**Problem description**
Keep only the lines in the entries below that contain the string "icon" and copy each of them out. Count a match only when the case is the same.

**Dataset records**
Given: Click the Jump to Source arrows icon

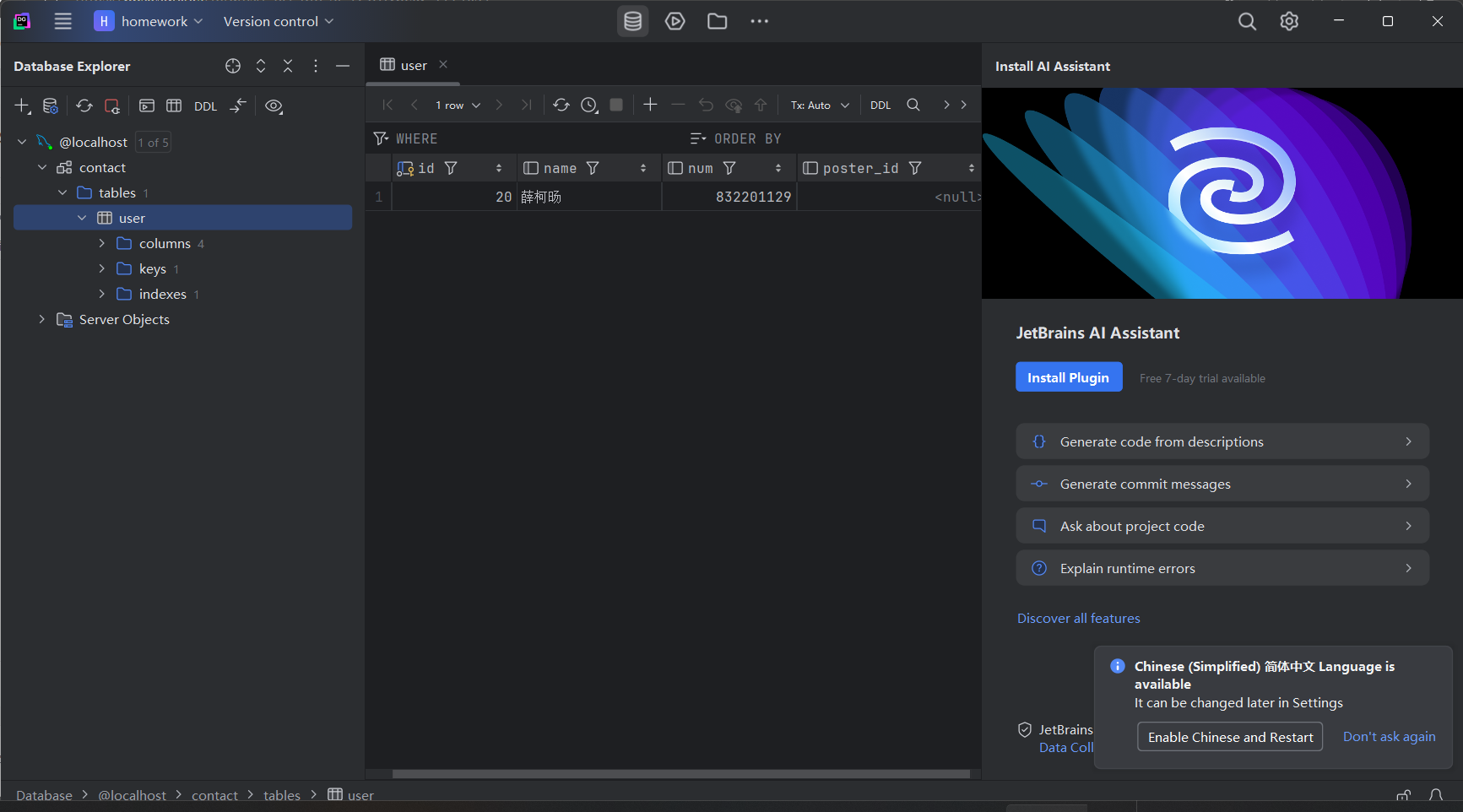Looking at the screenshot, I should pyautogui.click(x=238, y=106).
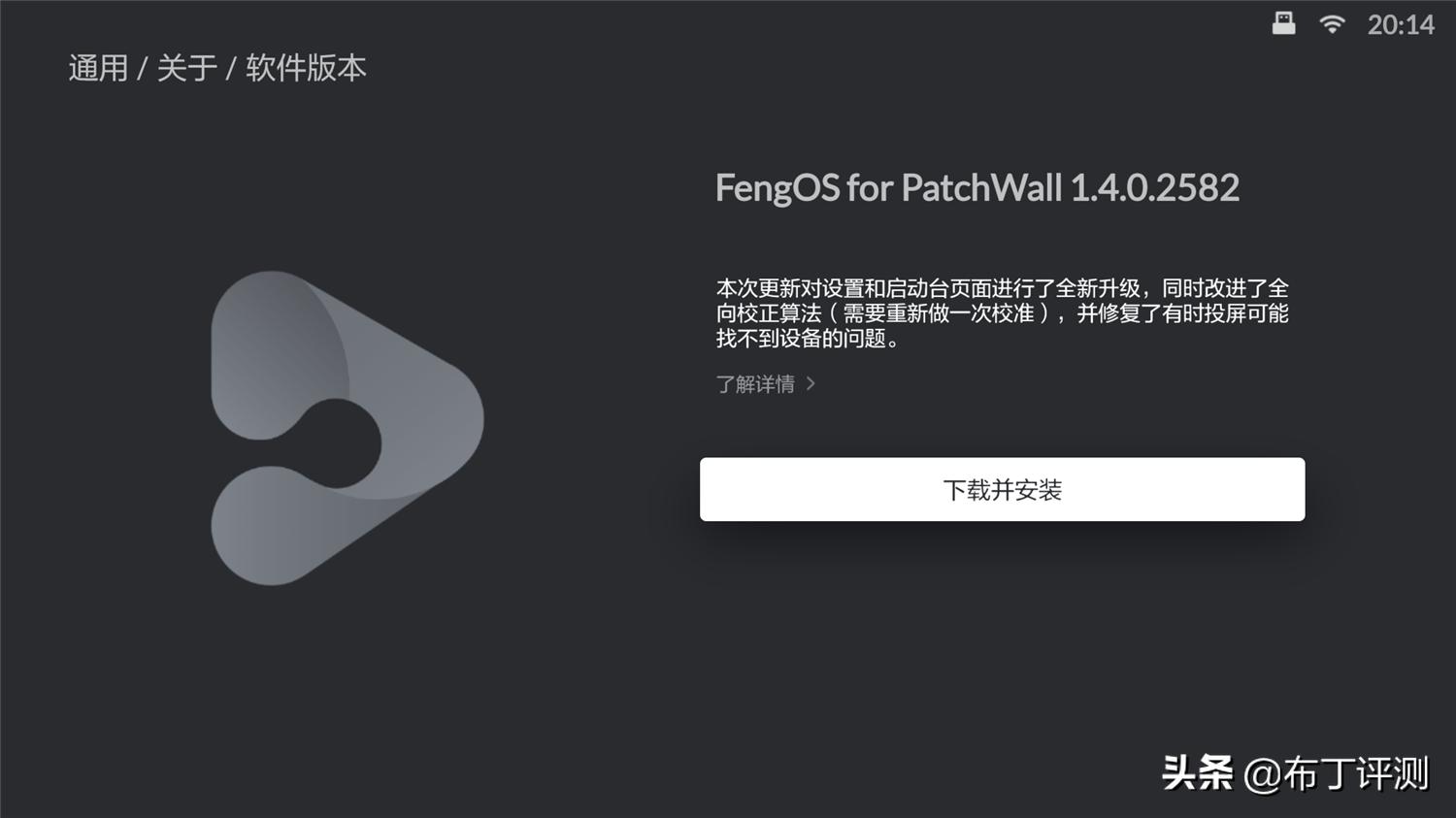This screenshot has height=818, width=1456.
Task: Click the USB storage icon in status bar
Action: (1283, 23)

**Result for this exercise**
Given: Click the Jump to Source arrows icon
Task: Click the USB storage icon in status bar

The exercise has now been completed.